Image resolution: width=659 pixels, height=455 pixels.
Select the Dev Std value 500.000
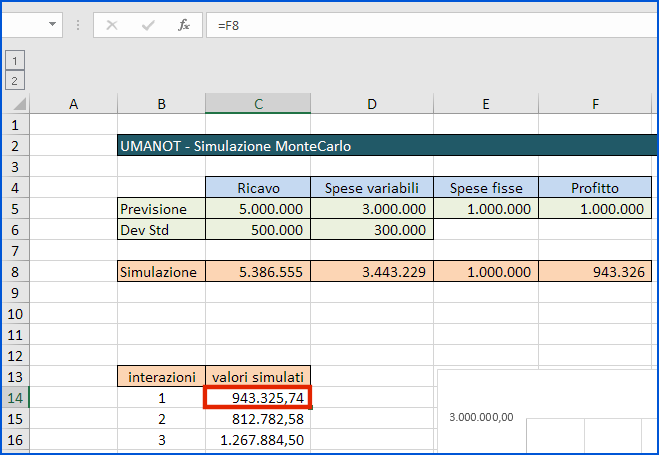pyautogui.click(x=258, y=230)
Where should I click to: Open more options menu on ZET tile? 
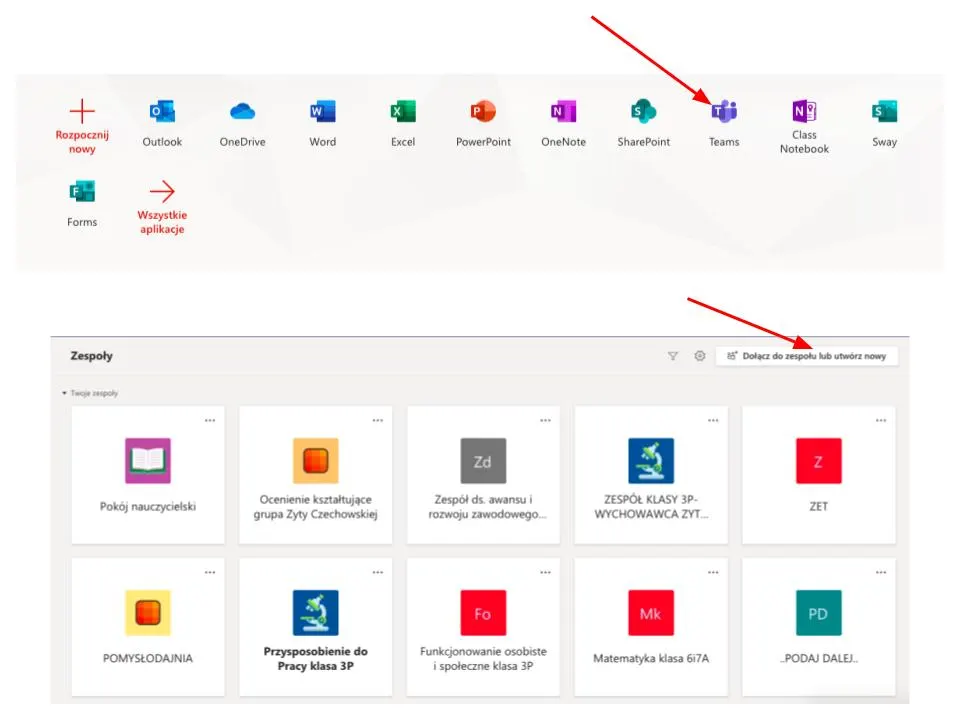(880, 420)
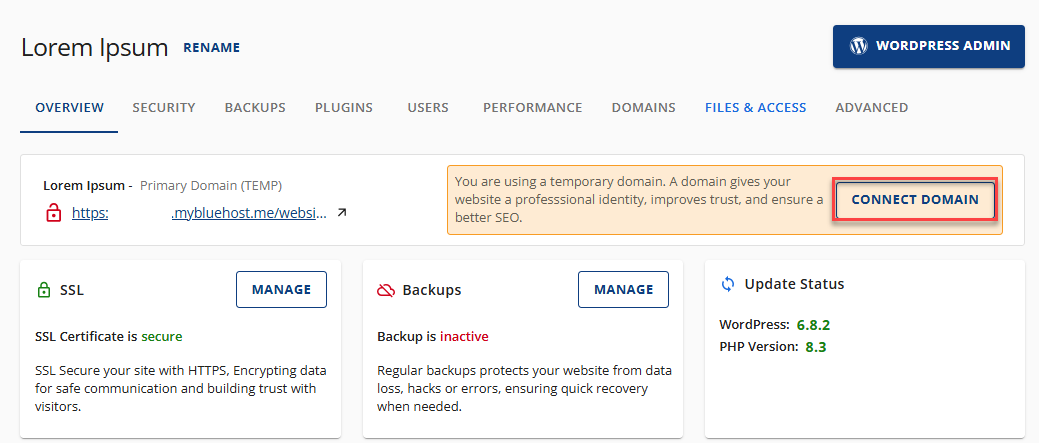The width and height of the screenshot is (1039, 443).
Task: Click the red unlocked padlock icon
Action: [x=53, y=213]
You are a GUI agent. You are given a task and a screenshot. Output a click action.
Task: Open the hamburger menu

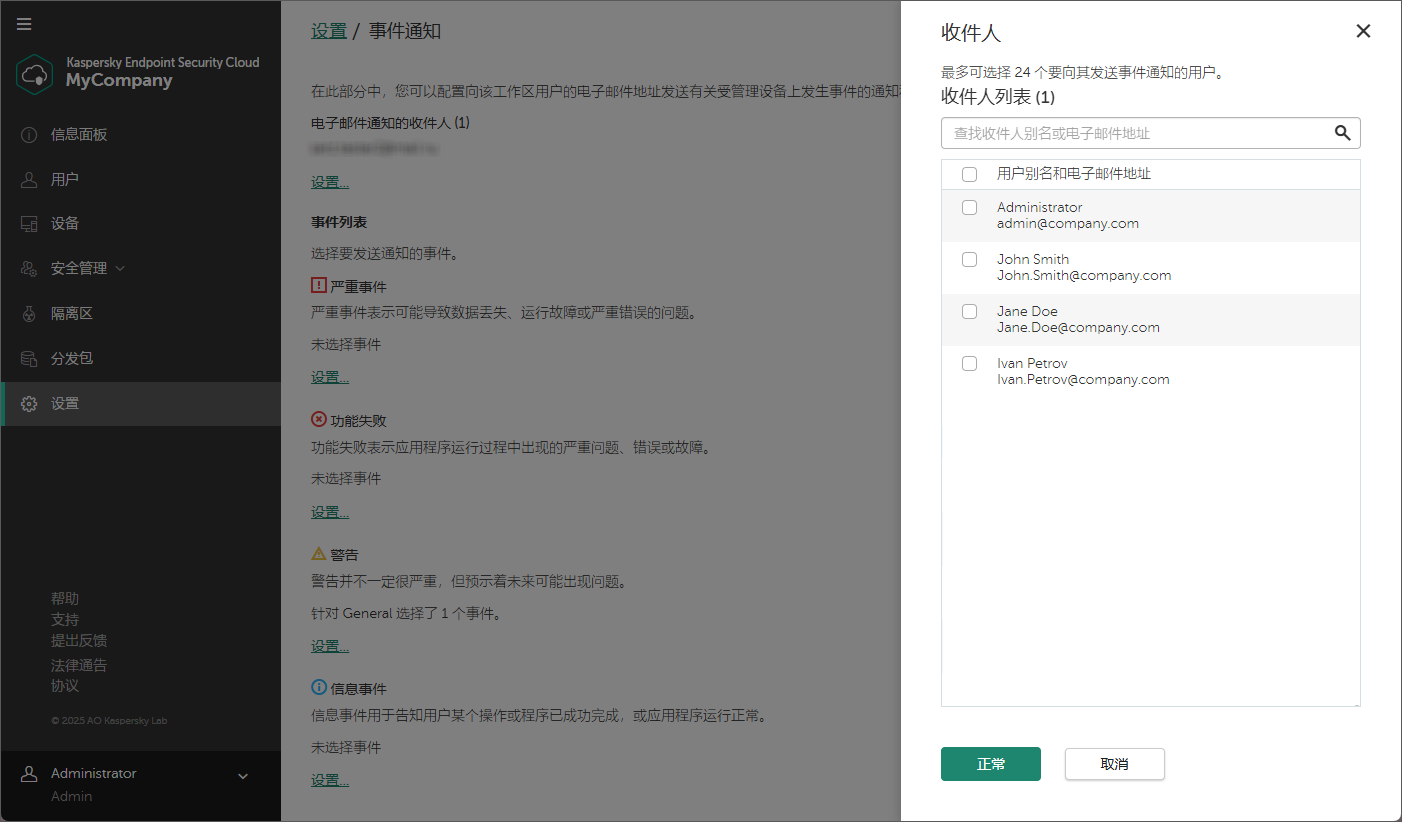[24, 24]
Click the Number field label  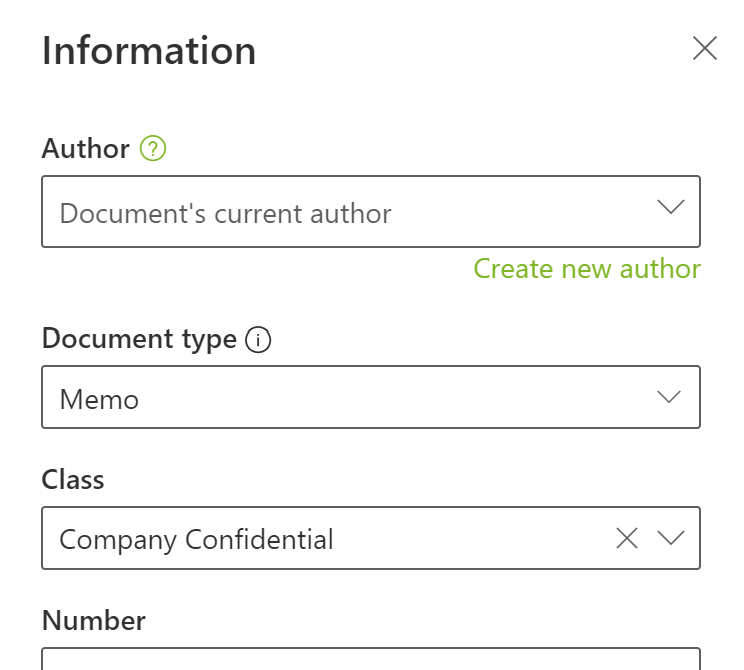click(94, 621)
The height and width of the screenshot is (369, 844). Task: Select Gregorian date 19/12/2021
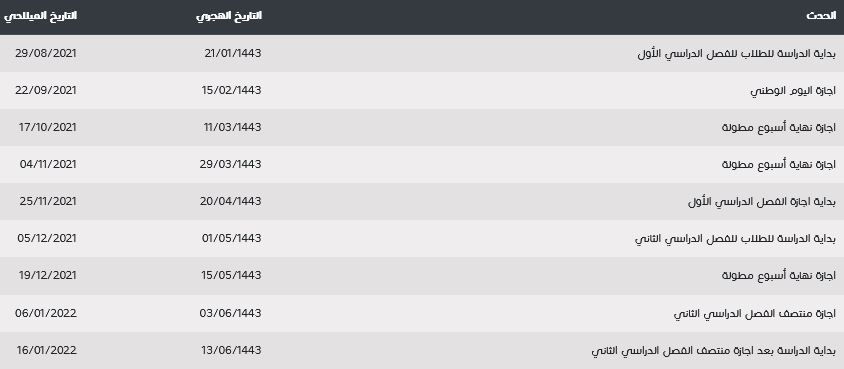point(48,275)
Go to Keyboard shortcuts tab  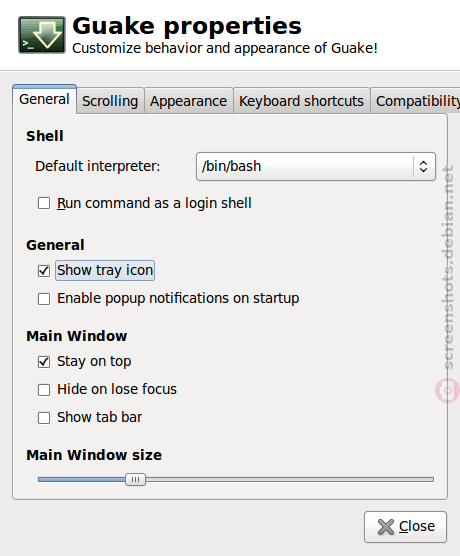tap(301, 101)
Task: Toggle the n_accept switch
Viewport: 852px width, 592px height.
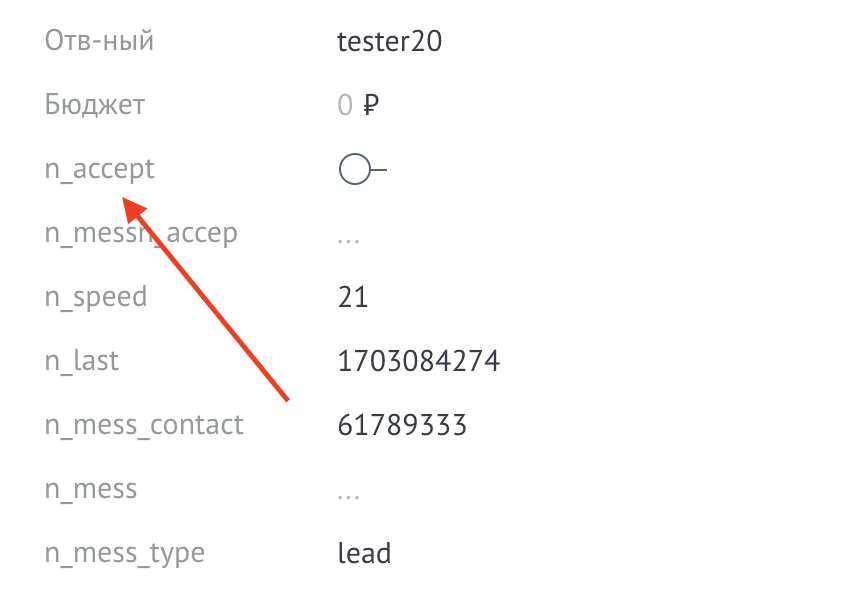Action: (362, 171)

═══

EXERCISE BRIEF =
Which lines of the items above contain the word "Select"? Report each of them in full.

RESPONSE TO THE TASK =
Select the Dev Std value 500.000
The height and width of the screenshot is (369, 844). Task: Select Gregorian date 19/12/2021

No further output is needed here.